AVAILABLE DATA:
# # # #
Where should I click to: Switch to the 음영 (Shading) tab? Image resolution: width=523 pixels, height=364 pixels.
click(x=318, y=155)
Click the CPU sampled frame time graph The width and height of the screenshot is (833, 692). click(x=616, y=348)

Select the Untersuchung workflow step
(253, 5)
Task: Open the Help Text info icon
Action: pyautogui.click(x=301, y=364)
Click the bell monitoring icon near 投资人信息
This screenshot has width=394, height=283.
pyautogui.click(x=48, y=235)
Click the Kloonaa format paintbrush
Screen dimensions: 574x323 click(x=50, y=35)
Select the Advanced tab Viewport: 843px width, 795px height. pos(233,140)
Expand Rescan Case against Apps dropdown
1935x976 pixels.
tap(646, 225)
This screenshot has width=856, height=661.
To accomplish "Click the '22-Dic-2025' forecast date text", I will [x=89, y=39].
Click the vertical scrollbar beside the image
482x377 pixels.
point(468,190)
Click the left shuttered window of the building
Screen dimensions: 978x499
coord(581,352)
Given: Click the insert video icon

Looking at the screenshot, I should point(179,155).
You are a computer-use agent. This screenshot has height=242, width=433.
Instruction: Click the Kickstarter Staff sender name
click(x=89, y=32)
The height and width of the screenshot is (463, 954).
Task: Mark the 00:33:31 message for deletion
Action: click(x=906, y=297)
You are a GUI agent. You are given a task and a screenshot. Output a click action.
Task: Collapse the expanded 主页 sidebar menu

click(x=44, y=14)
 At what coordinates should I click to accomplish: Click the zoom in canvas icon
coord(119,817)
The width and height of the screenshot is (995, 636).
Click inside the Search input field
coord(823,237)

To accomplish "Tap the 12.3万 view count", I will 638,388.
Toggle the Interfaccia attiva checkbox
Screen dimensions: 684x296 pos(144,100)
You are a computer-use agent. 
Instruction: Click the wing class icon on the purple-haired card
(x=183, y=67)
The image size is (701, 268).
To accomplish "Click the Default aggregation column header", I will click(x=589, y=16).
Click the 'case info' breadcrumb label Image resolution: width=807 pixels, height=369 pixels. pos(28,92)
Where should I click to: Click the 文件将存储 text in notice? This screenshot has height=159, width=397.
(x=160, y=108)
# # # #
PROMPT: Print all the records precisely.

EXERCISE SOLUTION:
Where should I click to: Switch to the 음영 (Shading) tab? Image resolution: width=523 pixels, height=364 pixels.
click(x=318, y=155)
Click the CPU sampled frame time graph The width and height of the screenshot is (833, 692). click(x=616, y=348)

Select the Untersuchung workflow step
(253, 5)
Task: Open the Help Text info icon
Action: pyautogui.click(x=301, y=364)
Click the bell monitoring icon near 投资人信息
This screenshot has width=394, height=283.
pyautogui.click(x=48, y=235)
Click the Kloonaa format paintbrush
Screen dimensions: 574x323 click(x=50, y=35)
Select the Advanced tab Viewport: 843px width, 795px height. pos(233,140)
Expand Rescan Case against Apps dropdown
1935x976 pixels.
tap(646, 225)
This screenshot has width=856, height=661.
To accomplish "Click the '22-Dic-2025' forecast date text", I will [x=89, y=39].
Click the vertical scrollbar beside the image
482x377 pixels.
point(468,190)
Click the left shuttered window of the building
Screen dimensions: 978x499
coord(581,352)
Given: Click the insert video icon

Looking at the screenshot, I should point(179,155).
You are a computer-use agent. This screenshot has height=242, width=433.
Instruction: Click the Kickstarter Staff sender name
click(x=89, y=32)
The height and width of the screenshot is (463, 954).
Task: Mark the 00:33:31 message for deletion
Action: click(x=906, y=297)
You are a GUI agent. You are given a task and a screenshot. Output a click action.
Task: Collapse the expanded 主页 sidebar menu

click(x=44, y=14)
 At what coordinates should I click to accomplish: Click the zoom in canvas icon
coord(119,817)
The width and height of the screenshot is (995, 636).
Click inside the Search input field
coord(823,237)

To accomplish "Tap the 12.3万 view count", I will 638,388.
Toggle the Interfaccia attiva checkbox
Screen dimensions: 684x296 pos(144,100)
You are a computer-use agent. 
Instruction: Click the wing class icon on the purple-haired card
(x=183, y=67)
The image size is (701, 268).
To accomplish "Click the Default aggregation column header", I will click(x=589, y=16).
Click the 'case info' breadcrumb label Image resolution: width=807 pixels, height=369 pixels. pos(28,92)
Where should I click to: Click the 文件将存储 text in notice? This screenshot has height=159, width=397.
(x=160, y=108)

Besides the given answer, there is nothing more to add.